*Task objective*.
Extend the forum thread about the Mini dotted with stickers to look like riveted airplane skin, picking up after its last line.

*Provided text*.
"""
# What Option Code is This (Pic)



## bimNaround (Jun 19, 2003)

*What Option Code is This? (Pic)*

Anybody know what option code you need to select to get this configuration? 










This Mini had small dots all over the car around the edges of the panels to make it look like the skin of the car was riveted like a airplane skin. The dots used were stickers like the bullet holes stickers you may have seen before.

I participated in the 5k run on Atlanta Hartsfield's new 5'th runway Saturday and saw this Mini. It was pretty cool to run on the runway before they opened it next weekend. The new runway is about a mile south of the nearest existing runway. The rest of the airport was still in full use.


----------



## 760Lifan (Oct 6, 2004)

Sorry, not available in the U.S.
Mini individual.... :rofl:

Since it's not available here, I assume they got it from Britain via AIR-MAIL....


----------



## thebigbr (May 24, 2006)

That is SWEET!...I would love to take that for a ride in the city, see the looks people give you :eeps:


----------



## e36PiMP (Dec 22, 2005)

Really? they still dont sell Minis in the US? We've had them in Canada for a while now.


----------



## Andrew*Debbie (Jul 2, 2004)
"""
*Items*.
"""
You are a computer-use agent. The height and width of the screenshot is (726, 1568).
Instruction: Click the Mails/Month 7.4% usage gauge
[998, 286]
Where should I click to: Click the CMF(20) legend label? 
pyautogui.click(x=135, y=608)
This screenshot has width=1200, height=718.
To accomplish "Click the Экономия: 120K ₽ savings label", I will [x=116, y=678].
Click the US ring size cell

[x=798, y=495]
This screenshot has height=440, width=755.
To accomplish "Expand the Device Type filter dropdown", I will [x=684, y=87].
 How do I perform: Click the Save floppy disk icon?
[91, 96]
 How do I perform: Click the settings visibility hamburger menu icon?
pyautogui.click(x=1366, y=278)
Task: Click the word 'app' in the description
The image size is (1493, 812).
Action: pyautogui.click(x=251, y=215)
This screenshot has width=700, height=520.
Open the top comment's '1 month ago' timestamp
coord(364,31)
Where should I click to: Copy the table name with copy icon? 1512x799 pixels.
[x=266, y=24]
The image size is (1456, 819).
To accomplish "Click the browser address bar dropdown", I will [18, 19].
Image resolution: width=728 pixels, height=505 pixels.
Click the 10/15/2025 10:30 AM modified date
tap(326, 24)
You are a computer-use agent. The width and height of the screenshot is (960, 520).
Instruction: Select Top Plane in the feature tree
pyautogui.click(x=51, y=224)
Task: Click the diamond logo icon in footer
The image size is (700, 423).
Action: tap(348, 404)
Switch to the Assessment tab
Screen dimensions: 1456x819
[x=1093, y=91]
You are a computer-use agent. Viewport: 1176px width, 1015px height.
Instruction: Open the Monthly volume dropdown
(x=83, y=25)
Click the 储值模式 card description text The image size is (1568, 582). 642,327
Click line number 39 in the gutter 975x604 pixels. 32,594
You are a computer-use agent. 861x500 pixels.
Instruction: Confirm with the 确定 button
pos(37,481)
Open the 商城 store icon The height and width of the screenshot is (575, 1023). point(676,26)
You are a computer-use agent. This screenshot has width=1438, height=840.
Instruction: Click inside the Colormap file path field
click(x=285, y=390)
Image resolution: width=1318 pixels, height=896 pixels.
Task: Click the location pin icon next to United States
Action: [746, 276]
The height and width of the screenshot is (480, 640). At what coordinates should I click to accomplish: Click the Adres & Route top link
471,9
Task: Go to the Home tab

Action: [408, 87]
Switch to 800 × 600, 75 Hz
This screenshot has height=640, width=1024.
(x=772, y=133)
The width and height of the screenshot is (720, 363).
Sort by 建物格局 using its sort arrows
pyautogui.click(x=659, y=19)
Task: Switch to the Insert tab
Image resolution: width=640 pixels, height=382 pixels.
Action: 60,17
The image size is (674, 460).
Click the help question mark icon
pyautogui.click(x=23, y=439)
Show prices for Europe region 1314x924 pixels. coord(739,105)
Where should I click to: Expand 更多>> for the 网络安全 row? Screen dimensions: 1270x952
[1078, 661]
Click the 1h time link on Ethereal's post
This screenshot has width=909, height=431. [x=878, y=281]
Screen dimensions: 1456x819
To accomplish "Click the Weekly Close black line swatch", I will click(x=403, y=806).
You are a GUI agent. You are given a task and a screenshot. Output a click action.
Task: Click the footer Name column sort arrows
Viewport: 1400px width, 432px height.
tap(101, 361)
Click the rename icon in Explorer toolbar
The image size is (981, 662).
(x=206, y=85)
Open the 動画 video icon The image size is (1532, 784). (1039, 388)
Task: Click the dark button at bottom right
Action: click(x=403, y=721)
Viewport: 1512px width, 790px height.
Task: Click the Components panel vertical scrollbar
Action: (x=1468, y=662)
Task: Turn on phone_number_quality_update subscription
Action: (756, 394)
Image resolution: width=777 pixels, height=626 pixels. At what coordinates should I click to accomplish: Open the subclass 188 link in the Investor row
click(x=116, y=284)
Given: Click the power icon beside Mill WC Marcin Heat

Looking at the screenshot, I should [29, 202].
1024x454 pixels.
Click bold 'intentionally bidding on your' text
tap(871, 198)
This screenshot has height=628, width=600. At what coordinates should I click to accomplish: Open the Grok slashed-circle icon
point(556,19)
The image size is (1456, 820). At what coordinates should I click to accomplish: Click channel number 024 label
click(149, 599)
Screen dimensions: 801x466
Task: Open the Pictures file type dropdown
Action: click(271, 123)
"""
*Task output*.
e36PiMP said:


> Really? they still dont sell Minis in the US? We've had them in Canada for a while now.


I guess they still don't have sarcasm in Canada


----------



## 01Byte (Jun 22, 2003)

Andrew*Debbie said:


> I guess they still don't have sarcasm in Canada


They do, but it's run by the goverment so you have to wait 2 years to get it. :stickpoke


----------



## thebigbr (May 24, 2006)

Arkady said:


> They do, but it's run by the goverment so you have to wait 2 years to get it. :stickpoke


:rofl: ...thats ace!


----------



## HW (Dec 24, 2001)

Andrew*Debbie said:


> I guess they still don't have sarcasm in Canada


all our home bred comedians moved to the US where there's a deficit of them.


----------



## gtt1920 (Aug 12, 2004)

I think the option code for the Delta add-on is "chapter.11"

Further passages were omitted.